China-Nexus Cyber Spies Velvet Ant Exploit Cisco Zero-Day to Execute Malicious Code

Published on July 2, 2024
Written by:
Lore Apostol
Lore Apostol
Infosec Writer & Editor

A China-nexus cyber-espionage group has been observed exploiting a zero-day vulnerability in Cisco NX-OS Software to deliver malware, a Sygnia report says, attributing the exploit to the Velvet Ant threat actor. The newly discovered CVE-2024-20399 command injection flaw affects a wide range of Cisco Nexus switches, for which this operating system is specifically used.

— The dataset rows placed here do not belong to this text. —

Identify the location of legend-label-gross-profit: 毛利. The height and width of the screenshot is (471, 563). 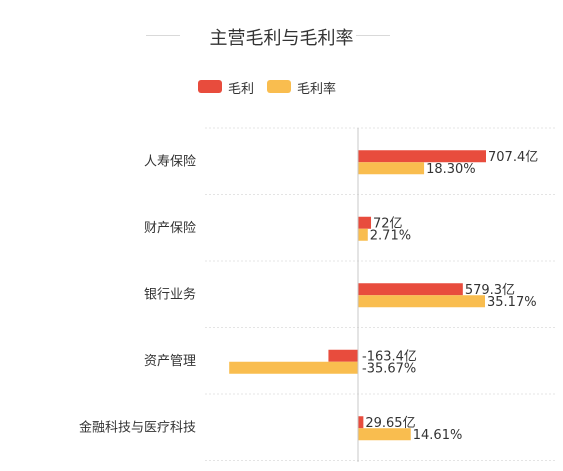
(242, 90).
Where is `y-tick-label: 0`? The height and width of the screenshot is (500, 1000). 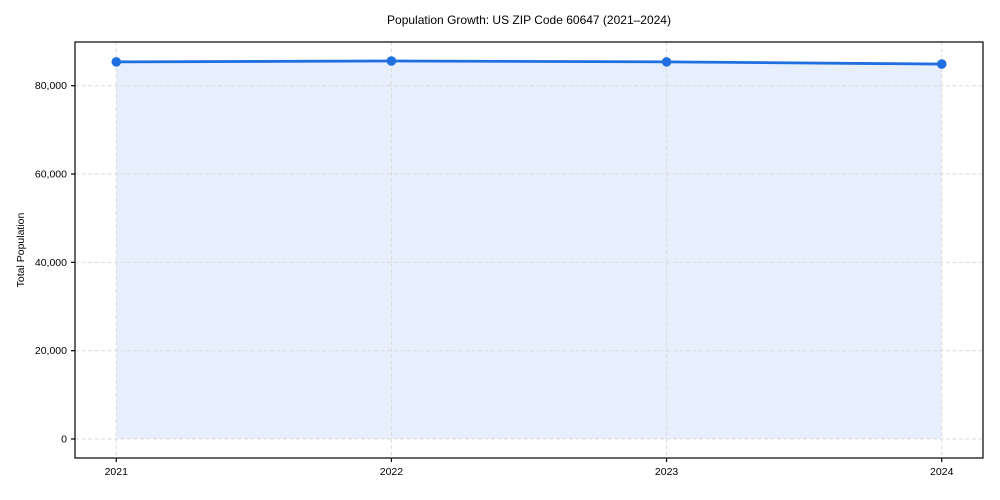 y-tick-label: 0 is located at coordinates (64, 440).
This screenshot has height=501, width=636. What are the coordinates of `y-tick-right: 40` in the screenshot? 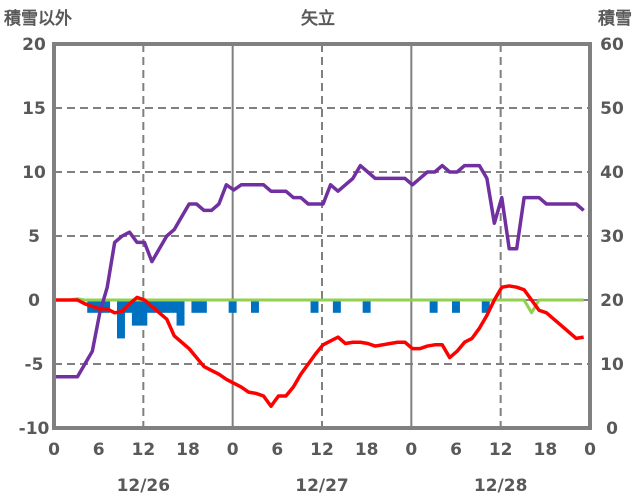 It's located at (612, 173).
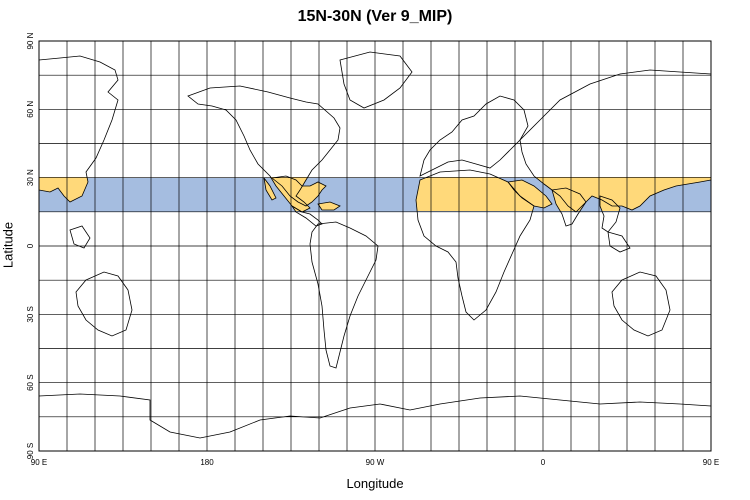  What do you see at coordinates (207, 462) in the screenshot?
I see `x-tick-label: 180` at bounding box center [207, 462].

NX-OS is based on a Linux kernel but provides its own set of commands using the NX-OS CLI. An attacker would need a “jailbreak” type of vulnerability to escape the NX-OS CLI context and execute commands on the Linux OS from the Switch management console, and CVE-2024-20399 permits arbitrary code execution leveraging valid administrator credentials.

The cybercriminal group exploited this vulnerability as a ‘zero-day’ and executed commands on the Cisco Nexus devices’ operating system to deploy previously unknown custom malware, which permitted remote access to the compromised devices, uploading additional files, and remote code executions.

This medium-severity vulnerability impacts MDS 9000 Series Multilayer, Nexus 3000 Series, Nexus 5500 Platform, Nexus 5600 Platform, Nexus 6000 Series, Nexus 7000 Series, and Nexus 9000 Series switches in standalone NX-OS mode.

Velvet Ant was seen compromising Internet-exposed legacy F5 BIG-IP appliances to maintain access to the target network of an unnamed organization located in East Asia for about three years. The threat actor achieved remarkable persistence within the environment of one victim company and hijacked execution flow via DLL search order hijacking, Phantom DLL loading, and DLL sideloading for espionage.